When she sat down with college representatives, Simon started by saying that she was there to listen and learn about the school.
Simon announced earlier this year that Illinois leaders want to increase the proportion of working-age adults with college degrees or certificates to 60 percent from 41 percent by 2025.
“We have enough students entering community colleges and universities in Illinois to have a world-class workforce, but too many students are dropping out before they earn the degree or certificate that makes a difference,” Simon said. “As a state, we need to do more to make sure more students who walk in the door of a college, walk out with a meaningful credential that leads to a good-paying job.”
Highland administrators highlighted its five-week Fast Forward summer bridge math program during Simon’s visit. Participating students can brush up on math skills with the hope of retaking a placement test and moving into a higher level of math. In its first year as a pilot program, 21 students participated. Fifteen of the students increased their placement score, and two students moved up two course levels upon completing the program. But more than just placing out of classes, officials said that it also helps prepare the students for the classes that they will face in college.

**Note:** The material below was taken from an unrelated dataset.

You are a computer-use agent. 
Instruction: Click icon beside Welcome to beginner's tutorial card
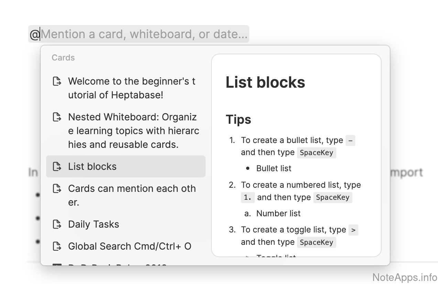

“While the college has long focused on initiatives designed to assist students seeking to complete certificates and degrees, the Fast Forward pilot program is likely to become the foundation for future work toward establishing a comprehensive transitional studies program to prepare developmental students for transferable college-credit courses,” Highland President Joe Kanosky said. “Efforts supporting students as they begin their program go a long way towards improving their chances of completion.”
HCC officials also noted their pursuit of creating online degree programs to offer part-time and rural students more opportunities to gain a degree.
They also noted a program geared toward African American men, who they saw a low retention rate for in studies. The program was designed to help the students adjust to college life. Since fall 2010, the program has seen retention rates and graduation rates go up. The school noted that it hopes to expand the program to reach many other students.
“(The program) was an eye opener,” a student told Simon during the meeting. “It gave me a different way of looking at things. This is a program that will stick with anyone.”
Highland representatives also talked to Simon about the school’s connection to Colombia College, which helps students complete bachelor’s degrees right on the HCC campus; Project Succeed, which offers a support system for first generation college students; the Honors program that helps students pursue interests that extend beyond the classroom; and the internship possibilities that the school has built with local companies — specifically involving the wind technician program.
And much was also talked about Highland’s connection to area high schools through the Certificate of Employability.
After the round table, Simon said she was impressed with HCC and noted the wind program “seems to be a leader in the field.”
Simon will end her 48 college tour today at Rock Valley College in Rockford. Simon intends to report her college findings to the Governor and General Assembly this winter.